START INFORMATION SHOWN

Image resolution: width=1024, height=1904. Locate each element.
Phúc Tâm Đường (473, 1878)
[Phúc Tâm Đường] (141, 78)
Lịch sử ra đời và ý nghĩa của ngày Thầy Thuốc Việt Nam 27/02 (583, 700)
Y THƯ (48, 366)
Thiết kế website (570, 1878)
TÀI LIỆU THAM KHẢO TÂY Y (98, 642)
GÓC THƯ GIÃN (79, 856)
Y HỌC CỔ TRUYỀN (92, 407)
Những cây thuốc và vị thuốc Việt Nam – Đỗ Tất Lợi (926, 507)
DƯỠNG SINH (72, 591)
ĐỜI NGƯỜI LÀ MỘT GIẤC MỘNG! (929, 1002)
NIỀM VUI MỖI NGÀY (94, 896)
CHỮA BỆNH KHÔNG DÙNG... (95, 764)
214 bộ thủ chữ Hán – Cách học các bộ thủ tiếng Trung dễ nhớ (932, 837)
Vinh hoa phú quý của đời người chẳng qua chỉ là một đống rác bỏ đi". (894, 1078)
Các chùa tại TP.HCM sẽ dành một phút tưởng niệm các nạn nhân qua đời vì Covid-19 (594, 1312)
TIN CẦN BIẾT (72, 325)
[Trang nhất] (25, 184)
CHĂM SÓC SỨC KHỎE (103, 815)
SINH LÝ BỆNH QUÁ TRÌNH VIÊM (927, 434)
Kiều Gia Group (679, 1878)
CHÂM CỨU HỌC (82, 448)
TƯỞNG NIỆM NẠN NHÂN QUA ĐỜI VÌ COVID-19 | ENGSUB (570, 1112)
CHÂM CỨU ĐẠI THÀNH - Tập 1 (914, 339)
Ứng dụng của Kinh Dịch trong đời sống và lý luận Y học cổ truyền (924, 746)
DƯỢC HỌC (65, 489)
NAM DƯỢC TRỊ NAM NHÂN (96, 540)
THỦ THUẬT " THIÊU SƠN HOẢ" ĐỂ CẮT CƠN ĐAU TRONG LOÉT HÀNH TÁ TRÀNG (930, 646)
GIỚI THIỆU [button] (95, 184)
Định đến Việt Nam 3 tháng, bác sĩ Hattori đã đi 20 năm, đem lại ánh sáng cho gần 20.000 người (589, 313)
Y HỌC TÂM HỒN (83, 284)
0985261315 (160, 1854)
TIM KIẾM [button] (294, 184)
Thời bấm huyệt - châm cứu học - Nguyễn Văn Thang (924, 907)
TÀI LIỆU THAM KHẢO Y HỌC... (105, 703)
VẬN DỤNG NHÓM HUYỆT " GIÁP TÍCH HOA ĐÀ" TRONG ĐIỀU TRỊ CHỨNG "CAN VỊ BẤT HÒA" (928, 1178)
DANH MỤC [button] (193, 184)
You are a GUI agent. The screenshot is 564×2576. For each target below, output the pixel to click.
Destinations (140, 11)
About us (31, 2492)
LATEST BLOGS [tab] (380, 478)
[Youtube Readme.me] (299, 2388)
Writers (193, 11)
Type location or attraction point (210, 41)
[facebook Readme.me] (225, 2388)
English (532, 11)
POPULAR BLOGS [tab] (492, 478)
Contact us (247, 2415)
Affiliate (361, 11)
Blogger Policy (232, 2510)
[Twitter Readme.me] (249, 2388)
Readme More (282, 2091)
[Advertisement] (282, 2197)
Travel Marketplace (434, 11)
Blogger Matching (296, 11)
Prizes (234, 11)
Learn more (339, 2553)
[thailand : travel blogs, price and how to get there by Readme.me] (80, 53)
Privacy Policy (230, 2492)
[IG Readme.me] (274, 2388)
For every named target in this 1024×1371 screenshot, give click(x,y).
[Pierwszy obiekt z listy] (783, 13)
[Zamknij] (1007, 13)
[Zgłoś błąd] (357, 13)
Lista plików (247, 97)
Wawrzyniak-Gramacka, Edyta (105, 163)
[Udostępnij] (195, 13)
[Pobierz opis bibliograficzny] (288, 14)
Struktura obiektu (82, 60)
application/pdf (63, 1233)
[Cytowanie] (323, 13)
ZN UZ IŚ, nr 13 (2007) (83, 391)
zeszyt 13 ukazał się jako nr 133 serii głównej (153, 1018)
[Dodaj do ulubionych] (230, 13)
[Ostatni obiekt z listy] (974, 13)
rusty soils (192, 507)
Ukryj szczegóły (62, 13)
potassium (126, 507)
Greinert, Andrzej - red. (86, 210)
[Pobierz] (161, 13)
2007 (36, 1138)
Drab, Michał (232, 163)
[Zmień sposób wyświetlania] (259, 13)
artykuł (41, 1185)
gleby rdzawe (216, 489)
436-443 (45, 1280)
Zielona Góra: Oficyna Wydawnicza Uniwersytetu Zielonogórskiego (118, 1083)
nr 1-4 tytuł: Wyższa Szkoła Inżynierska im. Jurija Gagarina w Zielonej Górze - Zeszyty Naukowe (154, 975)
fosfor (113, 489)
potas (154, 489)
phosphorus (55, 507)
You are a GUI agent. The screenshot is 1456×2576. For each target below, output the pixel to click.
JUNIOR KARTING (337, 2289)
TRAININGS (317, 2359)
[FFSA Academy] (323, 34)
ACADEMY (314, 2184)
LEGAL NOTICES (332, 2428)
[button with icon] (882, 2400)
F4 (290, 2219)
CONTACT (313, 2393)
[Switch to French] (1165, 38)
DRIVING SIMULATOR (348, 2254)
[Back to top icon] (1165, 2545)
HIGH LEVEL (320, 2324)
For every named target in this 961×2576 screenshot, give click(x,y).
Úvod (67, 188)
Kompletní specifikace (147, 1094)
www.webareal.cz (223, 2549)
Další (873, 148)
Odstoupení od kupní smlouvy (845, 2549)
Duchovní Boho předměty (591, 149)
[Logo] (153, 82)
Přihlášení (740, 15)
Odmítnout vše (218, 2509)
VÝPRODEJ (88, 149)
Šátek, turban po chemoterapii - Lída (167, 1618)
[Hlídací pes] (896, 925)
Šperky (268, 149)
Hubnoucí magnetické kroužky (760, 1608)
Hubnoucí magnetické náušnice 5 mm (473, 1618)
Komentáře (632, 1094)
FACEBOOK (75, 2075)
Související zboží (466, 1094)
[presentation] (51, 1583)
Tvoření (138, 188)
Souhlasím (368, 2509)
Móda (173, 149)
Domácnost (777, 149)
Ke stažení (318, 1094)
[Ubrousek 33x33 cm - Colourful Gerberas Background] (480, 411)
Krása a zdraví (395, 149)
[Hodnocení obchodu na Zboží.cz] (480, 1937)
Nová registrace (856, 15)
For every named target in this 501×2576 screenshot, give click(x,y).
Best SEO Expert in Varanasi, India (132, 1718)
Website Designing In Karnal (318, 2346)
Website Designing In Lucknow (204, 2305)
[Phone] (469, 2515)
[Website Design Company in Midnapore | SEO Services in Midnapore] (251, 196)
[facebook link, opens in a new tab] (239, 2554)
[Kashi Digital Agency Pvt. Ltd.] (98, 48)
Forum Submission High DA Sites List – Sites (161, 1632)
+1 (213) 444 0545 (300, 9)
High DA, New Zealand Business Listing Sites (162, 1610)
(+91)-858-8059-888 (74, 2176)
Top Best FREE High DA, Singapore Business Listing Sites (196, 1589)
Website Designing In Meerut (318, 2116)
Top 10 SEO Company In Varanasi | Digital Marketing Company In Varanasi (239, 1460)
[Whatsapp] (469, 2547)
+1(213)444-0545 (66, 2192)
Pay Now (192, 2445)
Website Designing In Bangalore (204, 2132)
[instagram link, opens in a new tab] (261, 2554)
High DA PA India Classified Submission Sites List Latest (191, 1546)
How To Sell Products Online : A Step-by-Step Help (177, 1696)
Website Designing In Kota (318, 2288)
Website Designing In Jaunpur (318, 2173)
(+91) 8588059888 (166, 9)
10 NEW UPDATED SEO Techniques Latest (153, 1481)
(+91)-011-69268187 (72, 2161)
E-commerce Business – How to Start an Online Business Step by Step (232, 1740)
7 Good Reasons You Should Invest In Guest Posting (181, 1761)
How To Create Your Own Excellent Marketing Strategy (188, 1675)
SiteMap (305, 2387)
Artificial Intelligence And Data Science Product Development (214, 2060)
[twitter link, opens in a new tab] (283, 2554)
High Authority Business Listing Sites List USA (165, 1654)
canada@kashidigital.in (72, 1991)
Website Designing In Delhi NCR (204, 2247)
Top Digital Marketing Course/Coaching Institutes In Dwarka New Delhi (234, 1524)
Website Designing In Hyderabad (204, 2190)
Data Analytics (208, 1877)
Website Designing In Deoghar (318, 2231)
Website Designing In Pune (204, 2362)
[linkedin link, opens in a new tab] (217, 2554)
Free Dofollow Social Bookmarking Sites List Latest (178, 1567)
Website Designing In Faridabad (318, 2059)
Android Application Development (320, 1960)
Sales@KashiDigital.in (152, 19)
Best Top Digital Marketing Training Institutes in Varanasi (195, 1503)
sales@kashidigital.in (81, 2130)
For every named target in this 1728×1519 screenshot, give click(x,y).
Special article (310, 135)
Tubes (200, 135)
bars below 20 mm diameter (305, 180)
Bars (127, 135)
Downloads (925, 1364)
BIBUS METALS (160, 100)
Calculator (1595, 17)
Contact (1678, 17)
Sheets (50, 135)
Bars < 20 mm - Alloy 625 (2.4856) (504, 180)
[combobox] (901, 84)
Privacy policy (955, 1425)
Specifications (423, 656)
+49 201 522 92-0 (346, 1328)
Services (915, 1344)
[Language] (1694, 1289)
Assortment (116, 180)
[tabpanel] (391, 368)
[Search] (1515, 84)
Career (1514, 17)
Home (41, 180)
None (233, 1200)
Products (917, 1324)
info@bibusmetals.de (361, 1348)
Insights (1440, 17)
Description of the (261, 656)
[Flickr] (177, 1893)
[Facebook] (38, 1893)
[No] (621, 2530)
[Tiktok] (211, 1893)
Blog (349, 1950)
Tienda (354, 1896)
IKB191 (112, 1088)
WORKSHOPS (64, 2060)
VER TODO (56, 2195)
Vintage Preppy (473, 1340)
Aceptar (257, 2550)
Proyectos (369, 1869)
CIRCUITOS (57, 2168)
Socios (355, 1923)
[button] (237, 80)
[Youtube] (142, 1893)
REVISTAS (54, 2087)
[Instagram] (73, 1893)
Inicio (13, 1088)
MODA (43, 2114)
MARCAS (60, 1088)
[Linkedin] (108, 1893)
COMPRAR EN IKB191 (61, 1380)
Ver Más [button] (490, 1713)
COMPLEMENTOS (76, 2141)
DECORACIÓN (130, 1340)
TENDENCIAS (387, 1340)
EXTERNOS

END INFORMATION SHOWN

* _PROBLEM REQUIREMENTS_
Where a line of the records contains the word "KHẢO", count it; state only the final tally.

* _SOLUTION TO THIS EXERCISE_
2